En el último local al que entraron, de algún modo, se comenzó a encontrar fuera de lugar. Un after con música estridente, estrambótica, donde la juventud bailaba con un frenesí fuera de lo normal, enajenada como si se tratase de una gran horda de zombies de ojos vacíos que se movían entre espasmos y litros de sudor. El vaso de ginebra que llegó a sus manos destilaba un sospechoso olor que le hizo dudar, incluso a distancia, de la calidad de aquella bebida. Quedó abandonado en una de las repisas que estaban repartidas aquí y allá.

Se fijó en Lucía, su gran asignatura pendiente de los tiempos del instituto. Tenía que reconocer que el paso de los años había efectuado un gran poder sobre ella, volviéndola incluso más atractiva aún si cabe. La mirada de ella se clavó en la suya con gesto travieso. Se acercó a ella y, rodeándola con su brazo por la cintura, no hizo falta palabra alguna para que, juntos, abandonasen el lugar. Acababan de traspasar la puerta, asomados al frío de la noche, cuando ella le pidió que la esperase un momento, tenía que pasar por el cuarto de baño. Un apasionado beso antes de girarse y él se quedó con mirada de bobo ilusionado, mientras la contemplaba desaparecer engullida de nuevo por la marabunta de zombies epilépticos.

Echó en falta un cigarrillo en aquellos momentos, pero se obligó a esperar a aquella musa de su juventud que prometía una noche espectacular, con el morbo añadido que proporcionaba el hecho de que fuera una mujer ya casada. Esperó durante los diez primeros minutos, emocionado, jugueteando con los pies para calmar el frío de la noche. Para cuando había pasado media hora, comenzó a sentir el deseo de ir a buscarla, pero se contuvo. Ella le había dicho que la esperase y confiaba en ella. Después de una hora en pie, objeto de todas las miradas de los jóvenes que entraban y salían sin cesar, fue cuando decidió que, estaba claro, aquella mujer se la había jugado. Pensó durante unos segundos en si habría perdido parte de su capacidad natural para interpretar el lenguaje corporal y, sin dar tiempo a pensar más, se alejó en la oscuridad de la calle.

En el baño de aquel antro ruidoso, rodeada de niñas con sobredosis de hormonas y jadeos sin disimulo provenientes de detrás de varias de las puertas del aseo, Lucía perdía la noción del tiempo delante de un espejo que a sus ojos solo mostraba el paso de unos años que no habían tenido tregua con ella y de una rutina que la había devorado por completo.
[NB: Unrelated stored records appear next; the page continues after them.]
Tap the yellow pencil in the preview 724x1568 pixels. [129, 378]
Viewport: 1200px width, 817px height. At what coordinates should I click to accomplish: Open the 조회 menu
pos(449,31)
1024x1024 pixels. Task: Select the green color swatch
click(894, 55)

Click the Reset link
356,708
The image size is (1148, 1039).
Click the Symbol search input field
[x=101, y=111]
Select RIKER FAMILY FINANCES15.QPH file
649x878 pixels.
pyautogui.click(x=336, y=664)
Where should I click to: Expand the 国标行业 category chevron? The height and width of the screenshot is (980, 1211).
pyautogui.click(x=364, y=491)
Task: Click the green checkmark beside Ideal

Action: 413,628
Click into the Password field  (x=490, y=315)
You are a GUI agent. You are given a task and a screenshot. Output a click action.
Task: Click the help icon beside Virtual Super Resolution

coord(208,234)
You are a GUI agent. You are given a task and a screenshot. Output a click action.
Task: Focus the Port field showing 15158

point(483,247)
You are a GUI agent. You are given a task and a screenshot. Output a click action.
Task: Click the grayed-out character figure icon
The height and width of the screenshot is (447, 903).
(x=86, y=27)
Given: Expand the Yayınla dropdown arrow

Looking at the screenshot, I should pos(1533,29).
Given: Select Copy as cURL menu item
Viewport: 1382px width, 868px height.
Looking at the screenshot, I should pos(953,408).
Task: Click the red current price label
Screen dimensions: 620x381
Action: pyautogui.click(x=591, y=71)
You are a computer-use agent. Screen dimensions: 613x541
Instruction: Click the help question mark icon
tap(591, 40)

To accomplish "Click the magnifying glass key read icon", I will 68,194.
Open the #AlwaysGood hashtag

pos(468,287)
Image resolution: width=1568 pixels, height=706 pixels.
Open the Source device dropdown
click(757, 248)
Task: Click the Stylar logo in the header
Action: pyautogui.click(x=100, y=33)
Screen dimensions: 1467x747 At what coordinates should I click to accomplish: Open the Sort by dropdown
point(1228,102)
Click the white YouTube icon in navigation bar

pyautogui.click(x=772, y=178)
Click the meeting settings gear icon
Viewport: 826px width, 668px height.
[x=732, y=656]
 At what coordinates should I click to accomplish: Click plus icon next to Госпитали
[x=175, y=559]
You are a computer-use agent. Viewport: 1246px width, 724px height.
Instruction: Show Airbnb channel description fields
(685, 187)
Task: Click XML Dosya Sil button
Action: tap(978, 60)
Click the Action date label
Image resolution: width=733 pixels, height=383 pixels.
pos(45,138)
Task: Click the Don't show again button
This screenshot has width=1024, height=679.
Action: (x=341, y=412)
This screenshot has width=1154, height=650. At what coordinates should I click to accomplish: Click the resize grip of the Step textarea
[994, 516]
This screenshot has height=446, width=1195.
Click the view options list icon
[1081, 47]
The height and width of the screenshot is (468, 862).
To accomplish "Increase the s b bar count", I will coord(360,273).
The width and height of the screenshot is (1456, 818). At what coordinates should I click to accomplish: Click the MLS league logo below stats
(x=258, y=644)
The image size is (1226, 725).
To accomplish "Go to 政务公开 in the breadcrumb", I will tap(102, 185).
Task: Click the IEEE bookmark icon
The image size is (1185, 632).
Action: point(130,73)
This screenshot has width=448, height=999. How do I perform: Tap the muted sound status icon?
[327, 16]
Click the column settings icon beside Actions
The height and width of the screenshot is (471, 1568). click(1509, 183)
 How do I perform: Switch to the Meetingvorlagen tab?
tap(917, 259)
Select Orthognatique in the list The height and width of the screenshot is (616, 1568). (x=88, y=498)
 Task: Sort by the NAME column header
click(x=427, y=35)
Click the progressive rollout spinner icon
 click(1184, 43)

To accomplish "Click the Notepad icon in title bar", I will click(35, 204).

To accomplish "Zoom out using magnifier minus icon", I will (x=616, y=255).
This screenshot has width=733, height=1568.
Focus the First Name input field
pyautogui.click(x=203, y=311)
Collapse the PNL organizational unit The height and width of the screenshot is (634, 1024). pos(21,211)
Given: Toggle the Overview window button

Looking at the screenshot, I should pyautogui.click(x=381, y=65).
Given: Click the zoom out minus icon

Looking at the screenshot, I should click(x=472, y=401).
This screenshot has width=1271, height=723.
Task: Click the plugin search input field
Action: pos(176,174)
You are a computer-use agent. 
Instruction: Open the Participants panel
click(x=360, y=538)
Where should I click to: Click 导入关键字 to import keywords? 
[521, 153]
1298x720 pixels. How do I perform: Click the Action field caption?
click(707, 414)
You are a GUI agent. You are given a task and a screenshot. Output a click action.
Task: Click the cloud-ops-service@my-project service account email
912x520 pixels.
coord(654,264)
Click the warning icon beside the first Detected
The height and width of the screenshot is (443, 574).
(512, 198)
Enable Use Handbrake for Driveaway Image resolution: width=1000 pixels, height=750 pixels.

Con gran nerviosismo, se esforzaba por componer y recomponer aquel rostro surcado de incipientes arrugas y mostrarse ante aquel chico que tantas veces había recordado desde que terminaron el instituto con la verdadera cara que debía reflejar su edad interior. Desparramados sobre una encimera encharcada, sus cosméticos rodaban, eran elegidos para luego ser sustituidos por otros, se borraban, se volvían a utilizar.

Para el momento en que dio por satisfecho su trabajo, salió al exterior con su mejor sonrisa y una disposición más que apropiada para el objetivo de aquella noche. Solo el frío viento de la calle le dio la bienvenida. Ni rastro de aquel muchacho que había esperado durante tantos años. No llegó a ver su silueta perderse en la oscuridad de uno de los extremos de la calle, con porte taciturno y las manos guarecidas en los bolsillos.

Suspiró al frío aire de la noche y puso rumbo a su casa en la dirección contraria a la que él había tomado.